REQUIRED ACTION:
The following data has a line with "This screenshot has height=707, width=1397." and a line with "This screenshot has width=1079, height=606.". Write out exactly those lines and all the lines between them.

__________________________________________________

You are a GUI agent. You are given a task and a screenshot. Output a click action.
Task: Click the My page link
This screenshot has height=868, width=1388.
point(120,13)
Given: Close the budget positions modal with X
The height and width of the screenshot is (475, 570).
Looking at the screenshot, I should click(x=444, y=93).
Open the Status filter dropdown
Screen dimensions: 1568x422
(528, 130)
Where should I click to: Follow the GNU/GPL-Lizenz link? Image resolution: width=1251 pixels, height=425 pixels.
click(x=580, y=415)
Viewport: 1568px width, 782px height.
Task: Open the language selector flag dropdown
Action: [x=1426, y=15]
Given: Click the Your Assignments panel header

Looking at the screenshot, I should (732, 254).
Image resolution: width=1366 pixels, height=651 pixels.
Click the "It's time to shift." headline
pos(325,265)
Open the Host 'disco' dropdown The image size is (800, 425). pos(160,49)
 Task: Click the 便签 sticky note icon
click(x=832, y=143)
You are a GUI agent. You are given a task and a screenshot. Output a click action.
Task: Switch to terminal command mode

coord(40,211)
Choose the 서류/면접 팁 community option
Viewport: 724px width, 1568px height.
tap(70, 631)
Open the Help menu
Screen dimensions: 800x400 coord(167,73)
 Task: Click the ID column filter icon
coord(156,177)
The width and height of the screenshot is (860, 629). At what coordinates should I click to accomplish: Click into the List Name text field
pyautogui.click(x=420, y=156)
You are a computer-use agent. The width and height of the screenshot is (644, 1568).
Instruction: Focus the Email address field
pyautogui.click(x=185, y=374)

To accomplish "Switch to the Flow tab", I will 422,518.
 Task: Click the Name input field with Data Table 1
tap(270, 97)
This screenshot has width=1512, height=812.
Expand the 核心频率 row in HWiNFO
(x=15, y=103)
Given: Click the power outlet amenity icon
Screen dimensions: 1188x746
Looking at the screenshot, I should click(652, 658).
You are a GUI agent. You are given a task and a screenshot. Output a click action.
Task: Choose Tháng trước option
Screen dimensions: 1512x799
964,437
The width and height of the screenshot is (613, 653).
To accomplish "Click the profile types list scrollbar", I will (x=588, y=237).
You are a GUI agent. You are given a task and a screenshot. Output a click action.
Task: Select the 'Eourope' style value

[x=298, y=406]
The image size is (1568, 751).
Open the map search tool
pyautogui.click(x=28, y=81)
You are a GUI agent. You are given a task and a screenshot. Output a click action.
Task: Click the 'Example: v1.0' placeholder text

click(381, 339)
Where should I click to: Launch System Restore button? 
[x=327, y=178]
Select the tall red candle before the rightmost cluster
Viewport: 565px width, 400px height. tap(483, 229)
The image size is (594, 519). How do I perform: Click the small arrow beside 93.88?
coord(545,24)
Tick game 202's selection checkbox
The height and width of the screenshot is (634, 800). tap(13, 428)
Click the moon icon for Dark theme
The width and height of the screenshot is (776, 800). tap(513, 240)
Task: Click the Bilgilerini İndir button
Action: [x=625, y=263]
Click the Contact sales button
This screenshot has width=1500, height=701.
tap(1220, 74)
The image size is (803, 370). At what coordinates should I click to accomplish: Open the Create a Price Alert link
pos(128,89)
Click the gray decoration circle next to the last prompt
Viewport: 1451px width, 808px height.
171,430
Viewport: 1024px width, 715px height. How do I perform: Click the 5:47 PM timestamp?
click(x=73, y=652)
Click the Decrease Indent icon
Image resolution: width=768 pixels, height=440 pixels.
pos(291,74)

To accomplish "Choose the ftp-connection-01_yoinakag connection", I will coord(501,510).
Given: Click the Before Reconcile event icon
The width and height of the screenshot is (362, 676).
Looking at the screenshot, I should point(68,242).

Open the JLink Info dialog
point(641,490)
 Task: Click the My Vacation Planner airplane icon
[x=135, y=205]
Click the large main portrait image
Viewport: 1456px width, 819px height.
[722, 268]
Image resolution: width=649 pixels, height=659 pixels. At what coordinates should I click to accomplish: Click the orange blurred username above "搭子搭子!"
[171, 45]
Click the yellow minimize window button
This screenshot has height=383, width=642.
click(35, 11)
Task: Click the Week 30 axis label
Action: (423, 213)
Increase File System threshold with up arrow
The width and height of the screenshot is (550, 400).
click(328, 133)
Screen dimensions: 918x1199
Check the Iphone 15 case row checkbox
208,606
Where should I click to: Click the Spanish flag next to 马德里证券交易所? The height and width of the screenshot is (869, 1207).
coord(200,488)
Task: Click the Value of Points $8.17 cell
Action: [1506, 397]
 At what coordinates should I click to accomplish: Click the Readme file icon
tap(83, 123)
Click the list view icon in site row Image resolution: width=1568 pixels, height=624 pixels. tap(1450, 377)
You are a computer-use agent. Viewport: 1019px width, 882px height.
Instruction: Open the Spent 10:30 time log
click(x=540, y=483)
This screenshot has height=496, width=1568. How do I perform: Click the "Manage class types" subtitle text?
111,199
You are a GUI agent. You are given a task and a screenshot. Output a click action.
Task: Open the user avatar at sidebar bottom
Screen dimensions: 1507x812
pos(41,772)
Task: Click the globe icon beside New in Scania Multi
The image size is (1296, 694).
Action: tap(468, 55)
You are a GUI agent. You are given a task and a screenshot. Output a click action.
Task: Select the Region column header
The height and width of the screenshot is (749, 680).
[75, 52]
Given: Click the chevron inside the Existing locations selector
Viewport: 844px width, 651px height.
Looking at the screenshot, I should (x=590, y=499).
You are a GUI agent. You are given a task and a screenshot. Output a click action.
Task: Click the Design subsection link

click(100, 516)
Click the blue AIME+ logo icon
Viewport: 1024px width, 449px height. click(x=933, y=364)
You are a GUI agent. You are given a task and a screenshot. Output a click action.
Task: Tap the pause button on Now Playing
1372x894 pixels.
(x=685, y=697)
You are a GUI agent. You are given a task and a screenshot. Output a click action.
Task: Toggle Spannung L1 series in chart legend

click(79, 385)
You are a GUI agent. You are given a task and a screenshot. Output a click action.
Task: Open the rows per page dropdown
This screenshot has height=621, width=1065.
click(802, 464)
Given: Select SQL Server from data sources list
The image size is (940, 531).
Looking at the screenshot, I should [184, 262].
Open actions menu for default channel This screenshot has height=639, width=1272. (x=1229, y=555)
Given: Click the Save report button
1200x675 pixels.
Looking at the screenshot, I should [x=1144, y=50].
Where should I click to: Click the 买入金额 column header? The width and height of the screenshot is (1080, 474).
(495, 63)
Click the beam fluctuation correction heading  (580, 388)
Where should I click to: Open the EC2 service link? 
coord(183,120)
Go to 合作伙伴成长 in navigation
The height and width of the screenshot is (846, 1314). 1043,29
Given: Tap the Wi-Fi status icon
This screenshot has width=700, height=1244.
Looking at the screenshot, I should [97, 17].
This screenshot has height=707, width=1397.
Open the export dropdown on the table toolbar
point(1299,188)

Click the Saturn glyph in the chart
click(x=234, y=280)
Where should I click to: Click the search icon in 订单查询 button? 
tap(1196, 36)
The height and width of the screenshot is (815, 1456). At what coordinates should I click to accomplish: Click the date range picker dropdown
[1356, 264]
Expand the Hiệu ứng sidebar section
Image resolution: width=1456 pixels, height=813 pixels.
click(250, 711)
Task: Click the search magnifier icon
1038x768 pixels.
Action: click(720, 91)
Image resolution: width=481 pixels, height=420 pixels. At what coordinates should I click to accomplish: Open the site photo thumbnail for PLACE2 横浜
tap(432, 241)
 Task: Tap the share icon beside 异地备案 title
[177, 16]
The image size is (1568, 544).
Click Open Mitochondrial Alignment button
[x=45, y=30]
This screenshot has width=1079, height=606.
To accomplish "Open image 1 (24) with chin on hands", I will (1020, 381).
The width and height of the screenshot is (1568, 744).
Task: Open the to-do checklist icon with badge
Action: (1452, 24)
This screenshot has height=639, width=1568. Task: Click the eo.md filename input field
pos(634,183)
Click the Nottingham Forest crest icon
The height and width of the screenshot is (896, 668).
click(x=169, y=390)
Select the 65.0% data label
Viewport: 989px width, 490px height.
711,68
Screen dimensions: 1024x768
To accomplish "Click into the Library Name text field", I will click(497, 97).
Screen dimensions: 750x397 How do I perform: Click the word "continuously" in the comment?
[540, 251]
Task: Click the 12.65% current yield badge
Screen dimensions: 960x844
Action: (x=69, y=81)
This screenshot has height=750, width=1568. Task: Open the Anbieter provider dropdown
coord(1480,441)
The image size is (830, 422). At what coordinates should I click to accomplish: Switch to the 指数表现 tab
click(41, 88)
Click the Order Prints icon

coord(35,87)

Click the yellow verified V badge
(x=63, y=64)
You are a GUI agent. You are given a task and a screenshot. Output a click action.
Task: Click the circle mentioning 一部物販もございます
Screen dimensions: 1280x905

__________________________________________________

TASK RESULT:
This screenshot has height=707, width=1397.
Open the export dropdown on the table toolbar
point(1299,188)

Click the Saturn glyph in the chart
click(x=234, y=280)
Where should I click to: Click the search icon in 订单查询 button? 
tap(1196, 36)
The height and width of the screenshot is (815, 1456). At what coordinates should I click to accomplish: Click the date range picker dropdown
[1356, 264]
Expand the Hiệu ứng sidebar section
Image resolution: width=1456 pixels, height=813 pixels.
click(250, 711)
Task: Click the search magnifier icon
1038x768 pixels.
Action: click(720, 91)
Image resolution: width=481 pixels, height=420 pixels. At what coordinates should I click to accomplish: Open the site photo thumbnail for PLACE2 横浜
tap(432, 241)
 Task: Tap the share icon beside 异地备案 title
[177, 16]
The image size is (1568, 544).
Click Open Mitochondrial Alignment button
[x=45, y=30]
This screenshot has width=1079, height=606.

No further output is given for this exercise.